__Description of the task__
Arrange the records from their first line up to and including the line containing "Looking at the screenshot, I should click(x=473, y=492)." as a Markdown table with the columns Row and Line, numbering each line and leaving out blank lines.

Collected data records
— START —

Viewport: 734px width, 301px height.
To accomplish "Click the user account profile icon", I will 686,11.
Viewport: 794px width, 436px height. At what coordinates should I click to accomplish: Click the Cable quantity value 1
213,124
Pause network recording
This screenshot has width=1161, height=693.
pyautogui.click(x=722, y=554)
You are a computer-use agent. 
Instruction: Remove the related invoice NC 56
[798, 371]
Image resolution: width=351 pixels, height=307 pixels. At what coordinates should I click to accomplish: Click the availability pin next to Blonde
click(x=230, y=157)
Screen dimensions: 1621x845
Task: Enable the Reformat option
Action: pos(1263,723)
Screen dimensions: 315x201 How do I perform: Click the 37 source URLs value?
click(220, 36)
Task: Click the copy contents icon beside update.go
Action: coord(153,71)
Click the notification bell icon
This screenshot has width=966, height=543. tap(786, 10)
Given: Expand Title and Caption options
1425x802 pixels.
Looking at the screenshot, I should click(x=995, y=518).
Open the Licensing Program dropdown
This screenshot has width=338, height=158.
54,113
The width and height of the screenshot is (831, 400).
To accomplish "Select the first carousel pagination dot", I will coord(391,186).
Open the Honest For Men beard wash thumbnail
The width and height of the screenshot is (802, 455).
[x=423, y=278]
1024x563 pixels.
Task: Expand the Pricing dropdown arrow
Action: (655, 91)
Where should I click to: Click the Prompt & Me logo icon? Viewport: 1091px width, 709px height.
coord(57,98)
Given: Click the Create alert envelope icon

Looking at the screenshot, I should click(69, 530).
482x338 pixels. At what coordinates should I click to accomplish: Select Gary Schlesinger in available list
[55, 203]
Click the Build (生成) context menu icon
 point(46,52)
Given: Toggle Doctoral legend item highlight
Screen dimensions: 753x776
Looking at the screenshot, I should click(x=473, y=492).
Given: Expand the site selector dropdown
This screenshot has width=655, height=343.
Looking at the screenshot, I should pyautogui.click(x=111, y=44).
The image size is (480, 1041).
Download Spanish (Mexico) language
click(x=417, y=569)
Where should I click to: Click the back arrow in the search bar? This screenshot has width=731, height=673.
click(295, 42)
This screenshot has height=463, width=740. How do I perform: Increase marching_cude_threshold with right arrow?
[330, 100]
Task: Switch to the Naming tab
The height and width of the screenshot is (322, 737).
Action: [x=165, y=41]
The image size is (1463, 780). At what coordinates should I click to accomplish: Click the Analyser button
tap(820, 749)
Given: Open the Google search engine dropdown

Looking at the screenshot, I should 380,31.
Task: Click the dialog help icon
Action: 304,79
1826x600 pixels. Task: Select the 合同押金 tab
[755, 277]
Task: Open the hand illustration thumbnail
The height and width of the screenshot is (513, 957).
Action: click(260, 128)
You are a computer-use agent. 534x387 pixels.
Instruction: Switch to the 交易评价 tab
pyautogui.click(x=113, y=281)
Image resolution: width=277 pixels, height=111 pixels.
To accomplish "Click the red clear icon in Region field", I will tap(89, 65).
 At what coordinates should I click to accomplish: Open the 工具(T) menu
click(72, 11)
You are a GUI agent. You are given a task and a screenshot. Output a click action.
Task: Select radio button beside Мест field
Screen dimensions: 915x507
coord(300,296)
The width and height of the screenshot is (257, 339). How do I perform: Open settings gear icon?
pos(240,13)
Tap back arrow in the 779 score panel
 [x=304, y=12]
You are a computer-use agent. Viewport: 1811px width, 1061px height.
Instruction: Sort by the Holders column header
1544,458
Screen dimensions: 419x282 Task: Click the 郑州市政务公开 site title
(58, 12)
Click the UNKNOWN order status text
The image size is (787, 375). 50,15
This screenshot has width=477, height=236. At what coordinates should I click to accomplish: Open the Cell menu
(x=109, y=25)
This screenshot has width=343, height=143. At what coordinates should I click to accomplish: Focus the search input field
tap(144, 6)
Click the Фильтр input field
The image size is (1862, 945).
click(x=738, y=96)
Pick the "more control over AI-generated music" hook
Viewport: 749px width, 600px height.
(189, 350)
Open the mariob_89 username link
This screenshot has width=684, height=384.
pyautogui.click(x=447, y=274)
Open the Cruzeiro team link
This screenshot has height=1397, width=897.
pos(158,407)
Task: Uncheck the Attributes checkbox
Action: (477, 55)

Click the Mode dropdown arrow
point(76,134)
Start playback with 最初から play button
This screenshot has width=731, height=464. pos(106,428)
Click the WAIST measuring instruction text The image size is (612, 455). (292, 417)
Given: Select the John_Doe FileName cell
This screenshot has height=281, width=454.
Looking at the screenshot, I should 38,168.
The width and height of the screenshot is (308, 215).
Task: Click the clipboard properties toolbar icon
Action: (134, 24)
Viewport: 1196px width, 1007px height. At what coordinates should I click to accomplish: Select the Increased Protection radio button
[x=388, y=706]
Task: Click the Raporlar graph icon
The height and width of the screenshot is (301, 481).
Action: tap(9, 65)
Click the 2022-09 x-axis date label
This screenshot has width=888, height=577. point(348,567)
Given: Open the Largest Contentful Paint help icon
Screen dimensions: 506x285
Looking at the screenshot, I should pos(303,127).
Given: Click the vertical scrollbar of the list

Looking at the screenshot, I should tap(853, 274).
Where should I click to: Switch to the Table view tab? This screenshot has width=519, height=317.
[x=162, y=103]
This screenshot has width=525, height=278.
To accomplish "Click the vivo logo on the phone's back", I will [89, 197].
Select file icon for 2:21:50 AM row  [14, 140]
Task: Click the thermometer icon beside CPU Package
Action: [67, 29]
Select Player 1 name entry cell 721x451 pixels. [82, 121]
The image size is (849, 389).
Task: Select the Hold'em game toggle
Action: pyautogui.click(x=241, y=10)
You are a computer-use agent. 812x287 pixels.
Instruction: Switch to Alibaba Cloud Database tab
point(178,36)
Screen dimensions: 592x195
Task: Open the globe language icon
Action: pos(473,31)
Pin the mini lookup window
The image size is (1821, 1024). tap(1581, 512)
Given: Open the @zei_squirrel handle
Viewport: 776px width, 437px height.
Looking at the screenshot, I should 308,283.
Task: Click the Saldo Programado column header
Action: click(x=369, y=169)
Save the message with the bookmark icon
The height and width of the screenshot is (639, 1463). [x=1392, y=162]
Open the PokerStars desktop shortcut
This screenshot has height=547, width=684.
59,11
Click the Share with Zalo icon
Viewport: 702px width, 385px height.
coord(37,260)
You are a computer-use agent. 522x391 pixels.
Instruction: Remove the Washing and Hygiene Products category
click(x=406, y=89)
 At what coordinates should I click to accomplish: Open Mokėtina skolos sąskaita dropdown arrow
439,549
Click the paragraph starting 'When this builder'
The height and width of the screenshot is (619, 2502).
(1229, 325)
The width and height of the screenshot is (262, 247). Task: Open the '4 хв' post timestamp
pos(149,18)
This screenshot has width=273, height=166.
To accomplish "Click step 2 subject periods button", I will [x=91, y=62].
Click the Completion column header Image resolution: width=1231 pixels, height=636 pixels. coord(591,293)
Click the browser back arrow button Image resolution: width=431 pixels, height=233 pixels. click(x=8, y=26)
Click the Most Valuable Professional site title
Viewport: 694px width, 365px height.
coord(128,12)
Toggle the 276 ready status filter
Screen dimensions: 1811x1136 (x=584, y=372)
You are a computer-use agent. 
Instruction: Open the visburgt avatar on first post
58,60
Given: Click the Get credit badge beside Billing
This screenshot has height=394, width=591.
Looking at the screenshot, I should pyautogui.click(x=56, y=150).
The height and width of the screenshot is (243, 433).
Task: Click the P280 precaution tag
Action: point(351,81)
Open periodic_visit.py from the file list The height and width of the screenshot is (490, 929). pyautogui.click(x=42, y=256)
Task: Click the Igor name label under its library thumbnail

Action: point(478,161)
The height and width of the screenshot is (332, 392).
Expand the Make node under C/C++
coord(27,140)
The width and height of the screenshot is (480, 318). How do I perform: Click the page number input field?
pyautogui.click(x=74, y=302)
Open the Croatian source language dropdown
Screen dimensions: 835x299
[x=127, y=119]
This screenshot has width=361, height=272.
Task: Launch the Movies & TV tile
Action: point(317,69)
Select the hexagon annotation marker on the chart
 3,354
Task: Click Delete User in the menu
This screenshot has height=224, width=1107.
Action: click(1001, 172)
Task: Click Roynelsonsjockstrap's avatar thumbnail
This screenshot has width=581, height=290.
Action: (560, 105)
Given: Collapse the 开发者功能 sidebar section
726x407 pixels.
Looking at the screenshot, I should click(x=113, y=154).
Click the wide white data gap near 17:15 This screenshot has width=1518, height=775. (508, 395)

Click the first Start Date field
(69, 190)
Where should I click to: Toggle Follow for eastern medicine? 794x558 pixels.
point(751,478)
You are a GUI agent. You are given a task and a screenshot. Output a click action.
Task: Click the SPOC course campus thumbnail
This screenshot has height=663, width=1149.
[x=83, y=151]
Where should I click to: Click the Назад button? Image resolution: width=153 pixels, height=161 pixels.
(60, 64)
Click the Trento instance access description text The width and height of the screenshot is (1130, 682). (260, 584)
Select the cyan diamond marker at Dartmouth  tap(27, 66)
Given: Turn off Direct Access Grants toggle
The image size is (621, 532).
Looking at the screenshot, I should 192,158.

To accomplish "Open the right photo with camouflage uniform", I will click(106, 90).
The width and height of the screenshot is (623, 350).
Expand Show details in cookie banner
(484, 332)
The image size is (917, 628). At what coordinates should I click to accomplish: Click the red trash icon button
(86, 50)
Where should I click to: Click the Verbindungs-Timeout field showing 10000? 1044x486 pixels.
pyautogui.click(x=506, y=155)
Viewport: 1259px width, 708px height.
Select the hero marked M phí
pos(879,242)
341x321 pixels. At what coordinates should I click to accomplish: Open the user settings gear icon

— END —

__Response__
| Row | Line |
|---|---|
| 1 | Viewport: 734px width, 301px height. |
| 2 | To accomplish "Click the user account profile icon", I will 686,11. |
| 3 | Viewport: 794px width, 436px height. At what coordinates should I click to accomplish: Click the Cable quantity value 1 |
| 4 | 213,124 |
| 5 | Pause network recording |
| 6 | This screenshot has width=1161, height=693. |
| 7 | pyautogui.click(x=722, y=554) |
| 8 | You are a computer-use agent.  |
| 9 | Instruction: Remove the related invoice NC 56 |
| 10 | [798, 371] |
| 11 | Image resolution: width=351 pixels, height=307 pixels. At what coordinates should I click to accomplish: Click the availability pin next to Blonde |
| 12 | click(x=230, y=157) |
| 13 | Screen dimensions: 1621x845 |
| 14 | Task: Enable the Reformat option |
| 15 | Action: pos(1263,723) |
| 16 | Screen dimensions: 315x201 How do I perform: Click the 37 source URLs value? |
| 17 | click(220, 36) |
| 18 | Task: Click the copy contents icon beside update.go |
| 19 | Action: coord(153,71) |
| 20 | Click the notification bell icon |
| 21 | This screenshot has width=966, height=543. tap(786, 10) |
| 22 | Given: Expand Title and Caption options |
| 23 | 1425x802 pixels. |
| 24 | Looking at the screenshot, I should click(x=995, y=518). |
| 25 | Open the Licensing Program dropdown |
| 26 | This screenshot has width=338, height=158. |
| 27 | 54,113 |
| 28 | The width and height of the screenshot is (831, 400). |
| 29 | To accomplish "Select the first carousel pagination dot", I will coord(391,186). |
| 30 | Open the Honest For Men beard wash thumbnail |
| 31 | The width and height of the screenshot is (802, 455). |
| 32 | [x=423, y=278] |
| 33 | 1024x563 pixels. |
| 34 | Task: Expand the Pricing dropdown arrow |
| 35 | Action: (655, 91) |
| 36 | Where should I click to: Click the Prompt & Me logo icon? Viewport: 1091px width, 709px height. |
| 37 | coord(57,98) |
| 38 | Given: Click the Create alert envelope icon |
| 39 | Looking at the screenshot, I should click(69, 530). |
| 40 | 482x338 pixels. At what coordinates should I click to accomplish: Select Gary Schlesinger in available list |
| 41 | [55, 203] |
| 42 | Click the Build (生成) context menu icon |
| 43 |  point(46,52) |
| 44 | Given: Toggle Doctoral legend item highlight |
| 45 | Screen dimensions: 753x776 |
| 46 | Looking at the screenshot, I should click(x=473, y=492). |